◆ EXERCISE REQUIREMENTS:
Write out all the records again, swapping every "GUI agent" for "screen assistant" and leaving everything else unchanged.

>> BEGIN

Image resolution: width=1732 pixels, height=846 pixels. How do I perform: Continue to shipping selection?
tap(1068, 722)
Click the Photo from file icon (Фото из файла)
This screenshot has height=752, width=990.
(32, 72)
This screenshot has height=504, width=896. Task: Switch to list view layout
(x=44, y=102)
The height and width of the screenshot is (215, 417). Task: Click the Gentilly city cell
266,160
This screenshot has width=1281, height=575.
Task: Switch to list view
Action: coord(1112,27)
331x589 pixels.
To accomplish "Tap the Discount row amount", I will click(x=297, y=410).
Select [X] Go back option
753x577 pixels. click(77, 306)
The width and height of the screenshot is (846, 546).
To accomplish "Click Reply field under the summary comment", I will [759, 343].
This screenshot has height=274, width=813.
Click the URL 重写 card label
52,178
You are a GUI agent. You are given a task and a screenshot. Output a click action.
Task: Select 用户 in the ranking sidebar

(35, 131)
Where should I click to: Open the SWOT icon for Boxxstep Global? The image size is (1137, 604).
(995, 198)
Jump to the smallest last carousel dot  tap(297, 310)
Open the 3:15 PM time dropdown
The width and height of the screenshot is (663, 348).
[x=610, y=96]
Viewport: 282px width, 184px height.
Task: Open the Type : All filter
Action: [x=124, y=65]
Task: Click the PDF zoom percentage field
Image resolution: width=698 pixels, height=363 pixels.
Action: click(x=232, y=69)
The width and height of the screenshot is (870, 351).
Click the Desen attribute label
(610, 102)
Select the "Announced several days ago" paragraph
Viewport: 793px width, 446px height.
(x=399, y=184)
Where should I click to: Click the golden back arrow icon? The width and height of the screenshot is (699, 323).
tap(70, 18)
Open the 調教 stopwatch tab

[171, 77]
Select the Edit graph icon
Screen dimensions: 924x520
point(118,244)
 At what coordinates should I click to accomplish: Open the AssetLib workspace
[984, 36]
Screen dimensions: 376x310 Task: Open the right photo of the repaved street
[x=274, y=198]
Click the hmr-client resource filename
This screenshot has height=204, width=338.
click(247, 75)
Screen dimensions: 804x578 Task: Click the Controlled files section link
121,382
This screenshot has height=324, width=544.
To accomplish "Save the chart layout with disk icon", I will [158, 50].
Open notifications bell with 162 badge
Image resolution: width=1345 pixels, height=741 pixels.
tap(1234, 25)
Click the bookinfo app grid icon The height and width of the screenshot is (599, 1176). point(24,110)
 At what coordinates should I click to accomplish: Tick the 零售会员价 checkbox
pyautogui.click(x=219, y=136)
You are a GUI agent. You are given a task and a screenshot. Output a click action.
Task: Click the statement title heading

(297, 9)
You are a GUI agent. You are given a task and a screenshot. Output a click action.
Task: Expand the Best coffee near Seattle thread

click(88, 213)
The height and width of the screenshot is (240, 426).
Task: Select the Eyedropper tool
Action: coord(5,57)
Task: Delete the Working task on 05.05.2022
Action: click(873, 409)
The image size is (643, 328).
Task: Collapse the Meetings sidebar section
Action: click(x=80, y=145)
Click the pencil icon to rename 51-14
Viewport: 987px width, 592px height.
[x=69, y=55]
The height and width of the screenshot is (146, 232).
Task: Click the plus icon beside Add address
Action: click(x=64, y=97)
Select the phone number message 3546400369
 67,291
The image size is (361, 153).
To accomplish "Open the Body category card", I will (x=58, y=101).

>> END

◆ RESULT OF THIS EXERCISE:
Image resolution: width=1732 pixels, height=846 pixels. How do I perform: Continue to shipping selection?
tap(1068, 722)
Click the Photo from file icon (Фото из файла)
This screenshot has height=752, width=990.
(32, 72)
This screenshot has height=504, width=896. Task: Switch to list view layout
(x=44, y=102)
The height and width of the screenshot is (215, 417). Task: Click the Gentilly city cell
266,160
This screenshot has width=1281, height=575.
Task: Switch to list view
Action: coord(1112,27)
331x589 pixels.
To accomplish "Tap the Discount row amount", I will click(x=297, y=410).
Select [X] Go back option
753x577 pixels. click(77, 306)
The width and height of the screenshot is (846, 546).
To accomplish "Click Reply field under the summary comment", I will [759, 343].
This screenshot has height=274, width=813.
Click the URL 重写 card label
52,178
You are a screen assistant. You are given a task and a screenshot. Output a click action.
Task: Select 用户 in the ranking sidebar

(35, 131)
Where should I click to: Open the SWOT icon for Boxxstep Global? The image size is (1137, 604).
(995, 198)
Jump to the smallest last carousel dot  tap(297, 310)
Open the 3:15 PM time dropdown
The width and height of the screenshot is (663, 348).
[x=610, y=96]
Viewport: 282px width, 184px height.
Task: Open the Type : All filter
Action: [x=124, y=65]
Task: Click the PDF zoom percentage field
Image resolution: width=698 pixels, height=363 pixels.
Action: click(x=232, y=69)
The width and height of the screenshot is (870, 351).
Click the Desen attribute label
(610, 102)
Select the "Announced several days ago" paragraph
Viewport: 793px width, 446px height.
(x=399, y=184)
Where should I click to: Click the golden back arrow icon? The width and height of the screenshot is (699, 323).
tap(70, 18)
Open the 調教 stopwatch tab

[171, 77]
Select the Edit graph icon
Screen dimensions: 924x520
point(118,244)
 At what coordinates should I click to accomplish: Open the AssetLib workspace
[984, 36]
Screen dimensions: 376x310 Task: Open the right photo of the repaved street
[x=274, y=198]
Click the hmr-client resource filename
This screenshot has height=204, width=338.
click(247, 75)
Screen dimensions: 804x578 Task: Click the Controlled files section link
121,382
This screenshot has height=324, width=544.
To accomplish "Save the chart layout with disk icon", I will [158, 50].
Open notifications bell with 162 badge
Image resolution: width=1345 pixels, height=741 pixels.
tap(1234, 25)
Click the bookinfo app grid icon The height and width of the screenshot is (599, 1176). point(24,110)
 At what coordinates should I click to accomplish: Tick the 零售会员价 checkbox
pyautogui.click(x=219, y=136)
You are a screen assistant. You are given a task and a screenshot. Output a click action.
Task: Click the statement title heading

(297, 9)
You are a screen assistant. You are given a task and a screenshot. Output a click action.
Task: Expand the Best coffee near Seattle thread

click(88, 213)
The height and width of the screenshot is (240, 426).
Task: Select the Eyedropper tool
Action: coord(5,57)
Task: Delete the Working task on 05.05.2022
Action: click(873, 409)
The image size is (643, 328).
Task: Collapse the Meetings sidebar section
Action: click(x=80, y=145)
Click the pencil icon to rename 51-14
Viewport: 987px width, 592px height.
[x=69, y=55]
The height and width of the screenshot is (146, 232).
Task: Click the plus icon beside Add address
Action: click(x=64, y=97)
Select the phone number message 3546400369
 67,291
The image size is (361, 153).
To accomplish "Open the Body category card", I will (x=58, y=101).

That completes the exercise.